Gregory and a friend lied about their age to join the National Guard.

Despite lacking a college career behind him, Gregory ultimately achieved his
goal of becoming an Air Force officer. On leave in 1958, he eloped with
Marjorie Fisher, a 14-year old girl from a large family in Bell City,
Missouri. Marjorie followed Gregory to assignments in England and Germany.
They had two children, and, as Marjorie says, "We were a pretty happy family.
We had a lot of plans."

Leroy Stutz and Bob Gregory had been paired as a crew together since Sept.
1965 when they went through the RF-4C check out school at Shaw AFB.  They
were then paired as a crew in the 9th TAC Recce Sq at Shaw after completing
the check out.  In July 1966, they were deployed from Shaw AFB to Udorn
Thailand, assigned to fly a reconnaissance version of the Phantom F4
fighter/bomber, the RF-4C.  They were on their 65th mission into North
Vietnam when they were shot down.

Stutz spent his boyhood years on a farm in northeast Kansas, and, following
high school, farmed with his brother-in-law for two years. Stutz joined the
Kansas National Guard, and attended Washburn University in Topeka, Kansas.
Stutz was subsequently appointed to the U.S. Air Force Academy, where "Elroot"
graduated in 1964. After flight training and reconnaissance photo training,
Stutz was promoted to First Lieutenant and shipped to Vietnam.

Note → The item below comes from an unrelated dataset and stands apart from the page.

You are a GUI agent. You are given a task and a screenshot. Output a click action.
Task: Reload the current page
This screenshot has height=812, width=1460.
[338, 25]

On December 2, 1966, Gregory and Stutz were assigned a 55 minute photo
reconnaissance mission over Hanoi, North Vietnam. During a pass over their
target, their aircraft was hit, and the two ejected as their aircraft crashed
in the outskirts of Hanoi. After landing, the two established voice contact
with each other, and both were captured.

Stutz said that he had seen Bob Gregory several times the day of their
capture, but Gregory was unconsicous.  Both men were transported to the Hoa
Lo detention facility ("Hanoi Hilton") in Hanoi in the same truck and
arrived on the same day they were shot down. Stutz never saw Gregory again.

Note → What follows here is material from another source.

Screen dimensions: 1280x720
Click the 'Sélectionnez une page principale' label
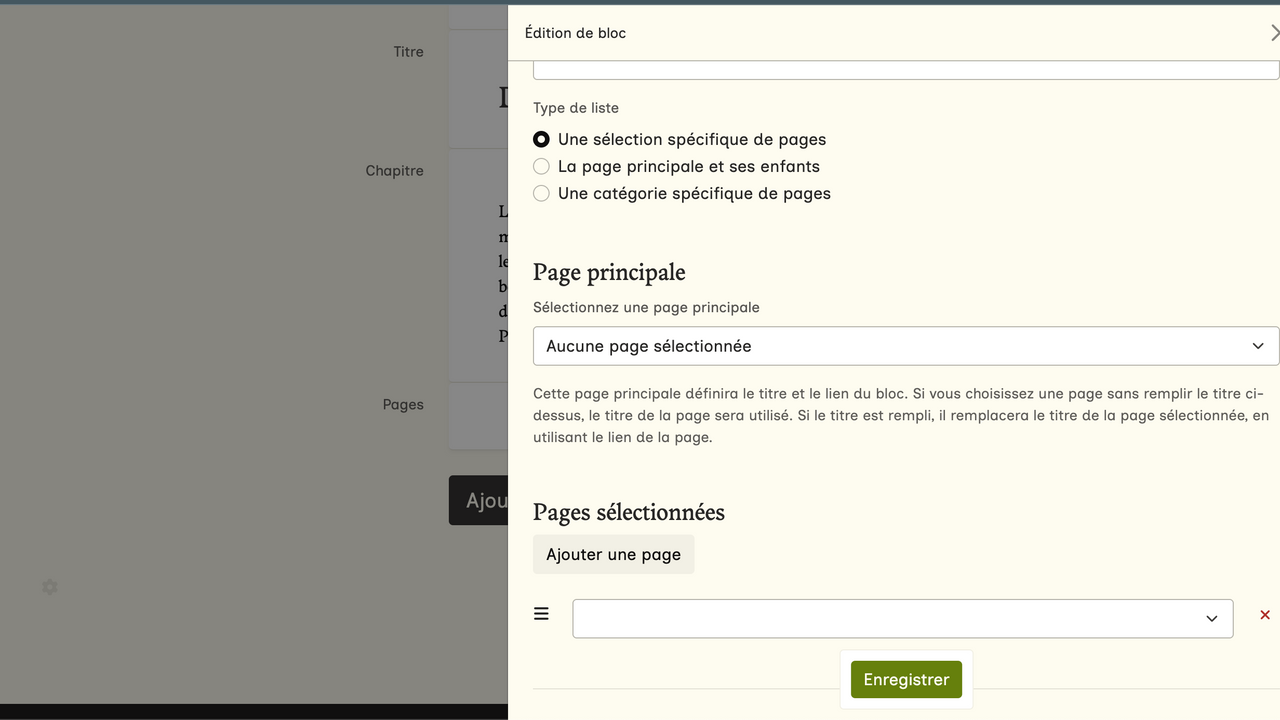[646, 308]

Stutz' wife Karen and their young son waited for his return. Marjorie and her
son and daughter also waited. The Air Force showed Marjorie blurred, blown-up
photos they thought was her husband in captivity.

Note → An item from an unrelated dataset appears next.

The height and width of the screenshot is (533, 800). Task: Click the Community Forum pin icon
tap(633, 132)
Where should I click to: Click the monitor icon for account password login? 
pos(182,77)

In March 1973, Leroy Stutz was released from Hanoi, one of almost 600
Americans who were freed at the time. Military experts expressed their dismay
that "hundreds" thought to be prisoners were not released, and were named on
no list provided by the Vietnamese. Reports soon began to flow into the U.S.
intelligence community relating to these men. A significant number of them
indicated that Americans could still be alive in captivity.

Marjorie did the best she could with her life and her children. She never gave
up hope that one day, her "doorbell would ring one of these days. He wouldn't
mark me off if I were missing."

In 1987, Robert Gregory's photo and story was published in Life Magazine. By
then, Gregory had been promoted to Lieutenant Colonel. The Kansas City Times
ran an extensive article on Gregory and his family in late November 1987. In
both articles, Gregory was identified as a captive by his back-seater.

Just over 3 months later, the Vietnamese "discovered" the remains of LtCol.
Robert R. Gregory and returned them to U.S. control. The pain that Marjorie
and her children had experienced for 22 years could finally be laid to rest
with her husband. But the questions will never end. They may never how - or
when - he died.

The Stutz family had a joyful homecoming. The Gregory family's homecoming was
quite different. Over 2000 other families still wait for word of their loved
one, haunted by the still-flowing reports that Americans are still alive in
captivity in Southeast Asia.

(Robert R. Gregory was buried at Cape County Memorial Park attended by an
honor guard from the Roth-Gregory Air Force ROTC unit from Southeast Missouri
State University, which had been named in his honor and that of a World War II
pilot. A Missing Man formation was flown by four RF4C fighter jets.)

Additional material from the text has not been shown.